Nach Art. 3 AsylG sind Flüchtlinge Personen, die in ihrem Heimatstaat oder im Land, in dem sie zuletzt wohnten, wegen ihrer Rasse, Religion, Nationalität, Zugehörigkeit zu einer bestimmten sozialen Gruppe oder wegen ihrer politischen Anschauungen ernsthaften Nachteilen ausgesetzt sind oder begründete Furcht haben, solchen Nachteilen ausgesetzt zu werden (Abs. 1). Als ernsthafte Nachteile gelten namentlich die Gefährdung des Leibes, des Lebens oder der Freiheit sowie Massnahmen, die einen unerträglichen psychischen Druck bewirken (Abs. 2 Satz 1). 

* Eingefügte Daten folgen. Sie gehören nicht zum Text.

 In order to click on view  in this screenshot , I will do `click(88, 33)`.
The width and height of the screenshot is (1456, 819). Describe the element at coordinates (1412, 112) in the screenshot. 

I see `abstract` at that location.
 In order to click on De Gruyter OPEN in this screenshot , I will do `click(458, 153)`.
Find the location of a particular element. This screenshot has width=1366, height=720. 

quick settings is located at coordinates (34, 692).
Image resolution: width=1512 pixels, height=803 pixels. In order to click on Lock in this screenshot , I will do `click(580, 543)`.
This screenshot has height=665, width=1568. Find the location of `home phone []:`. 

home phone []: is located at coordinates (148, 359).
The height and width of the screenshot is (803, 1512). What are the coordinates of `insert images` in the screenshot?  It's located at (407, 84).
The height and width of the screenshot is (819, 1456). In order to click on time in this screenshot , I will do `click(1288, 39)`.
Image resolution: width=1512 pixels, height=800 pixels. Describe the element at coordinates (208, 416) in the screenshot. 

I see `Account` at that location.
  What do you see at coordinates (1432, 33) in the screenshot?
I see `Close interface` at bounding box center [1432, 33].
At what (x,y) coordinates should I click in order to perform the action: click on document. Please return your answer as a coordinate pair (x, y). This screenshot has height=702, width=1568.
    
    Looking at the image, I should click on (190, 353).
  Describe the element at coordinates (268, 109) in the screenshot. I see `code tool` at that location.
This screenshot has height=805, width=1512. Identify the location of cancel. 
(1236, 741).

Wer um Asyl nachsucht, muss gemäss Art. 7 AsylG die Flüchtlingseigenschaft nachweisen oder zumindest glaubhaft machen (Abs. 1). Glaubhaft gemacht ist die Flüchtlingseigenschaft, wenn die Behörde ihr Vorhandensein mit überwiegender Wahrscheinlichkeit für gegeben hält (Abs. 2). Unglaubhaft sind insbesondere Vorbringen, die in wesentlichen Punkten zu wenig begründet oder in sich widersprüchlich sind, den Tatsachen nicht entsprechen oder massgeblich auf gefälschte oder verfälschte Beweismittel abgestützt werden (Abs. 3). 
 
3.2. Der Beschwerdeführer brachte zur Begründung des Asylgesuchs vor, er habe in der Ukraine im Immobilienbereich ein Unternehmen betrieben, das sich mit grossen Projekten befasst habe. Im Jahr 2010 habe in der Ukraine ein Machtwechsel stattgefunden. Danach habe er Probleme mit seinem Unternehmen bekommen. Er sei aufgefordert worden, dieses aufzugeben. Man habe von ihm sogar verlangt, das Unternehmen zu verschenken. Nachdem er sich geweigert habe, dem nachzukommen, sei ihm im September 2010 mit Gewalt und behördlicher Verfolgung gedroht worden.  
 
3.3. Wie sich aus dem Reisepass des Beschwerdeführers ergibt, hat er sich seit Oktober 2009 nicht mehr in der Ukraine aufgehalten. Dies verträgt sich schlecht mit dem Vorbringen, er habe dort ein bedeutendes Unternehmen geleitet. Mit der Vorinstanz ist davon auszugehen, dass eine derartige Tätigkeit mindestens seine zeitweise Anwesenheit in der Ukraine erfordert hätte. Seine Angaben zu seinen Geschäften in der Ukraine waren zudem ausweichend und dürftig.  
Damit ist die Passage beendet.